◆ What to produce: Convert every line of the dataset items below into a Markdown table with the columns "No." and "Line", numbering the rows and skipping blank lines. Leave the pictures out of the answer.

[Dataset items]
+++++

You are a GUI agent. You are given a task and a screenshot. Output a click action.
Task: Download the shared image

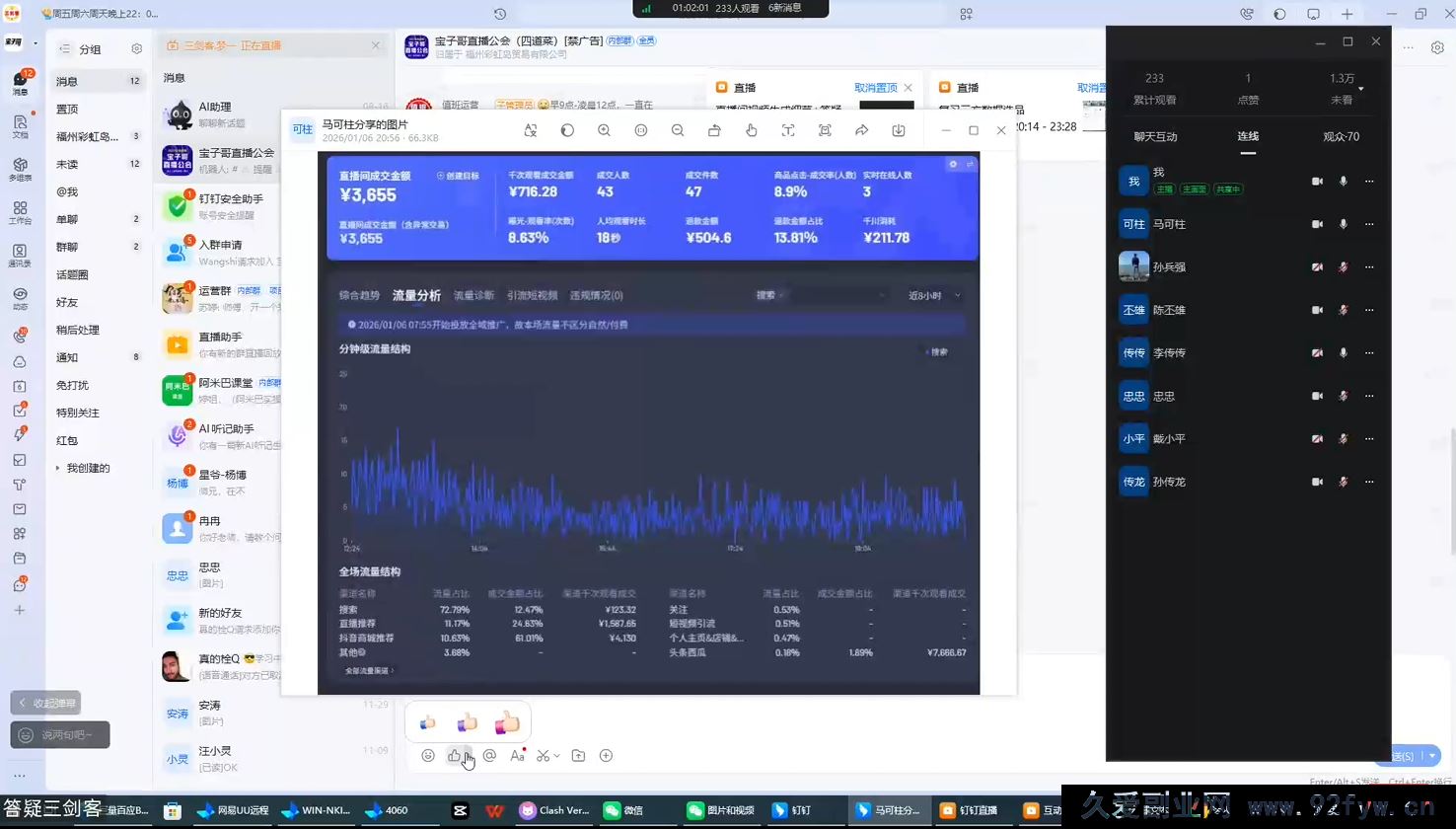pyautogui.click(x=899, y=130)
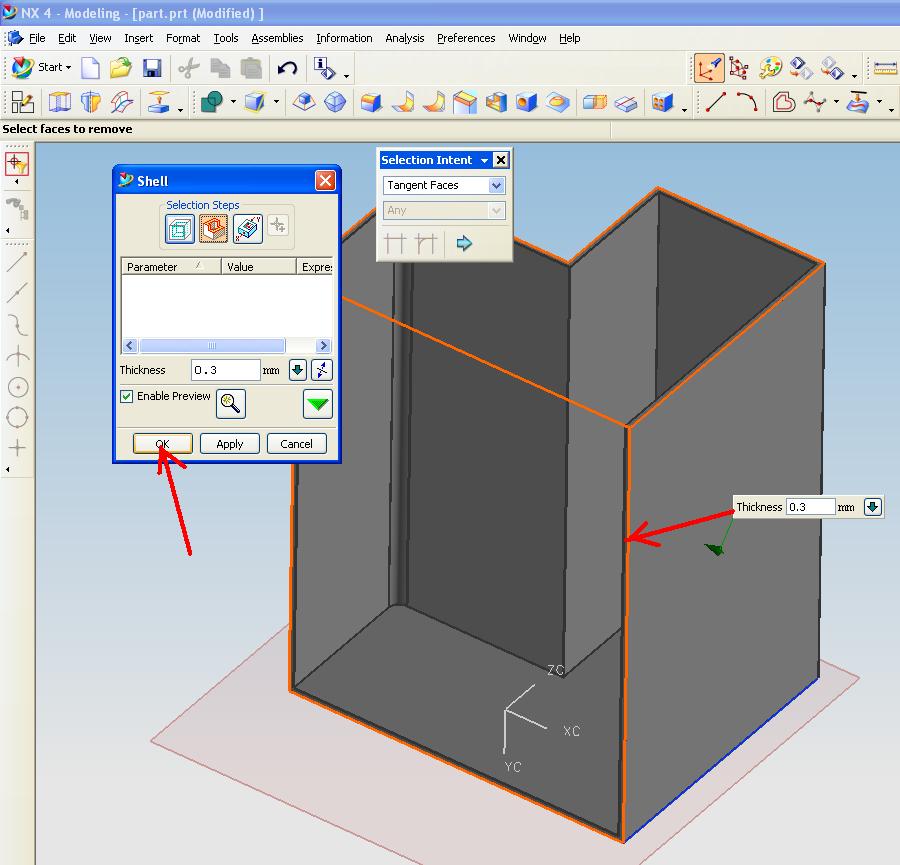
Task: Toggle the Enable Preview checkbox
Action: 126,396
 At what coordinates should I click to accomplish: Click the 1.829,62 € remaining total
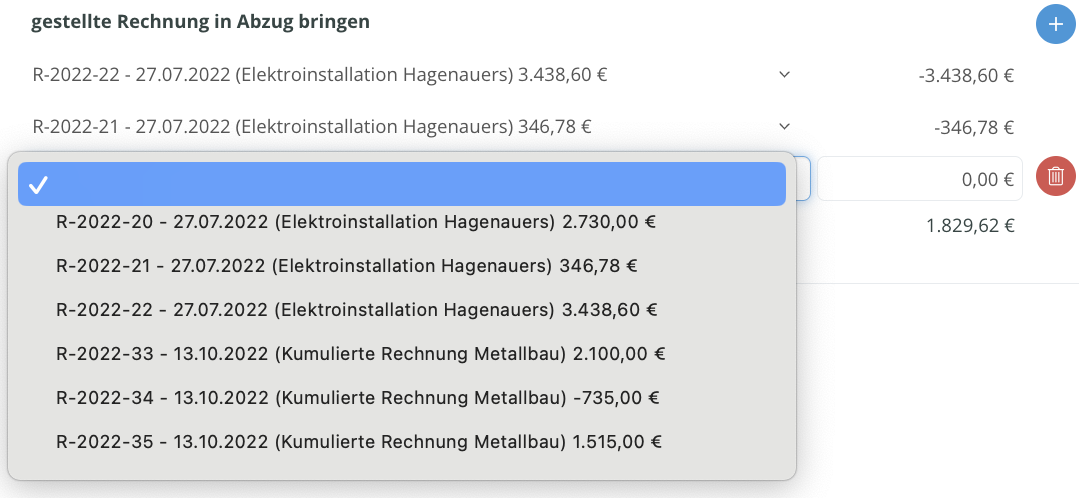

+++++

◆ Result for this task:
| No. | Line |
|---|---|
| 1 | You are a GUI agent. You are given a task and a screenshot. Output a click action. |
| 2 | Task: Download the shared image |
| 3 | pyautogui.click(x=899, y=130) |
| 4 | Task: Toggle the Enable Preview checkbox |
| 5 | Action: 126,396 |
| 6 |  At what coordinates should I click to accomplish: Click the 1.829,62 € remaining total |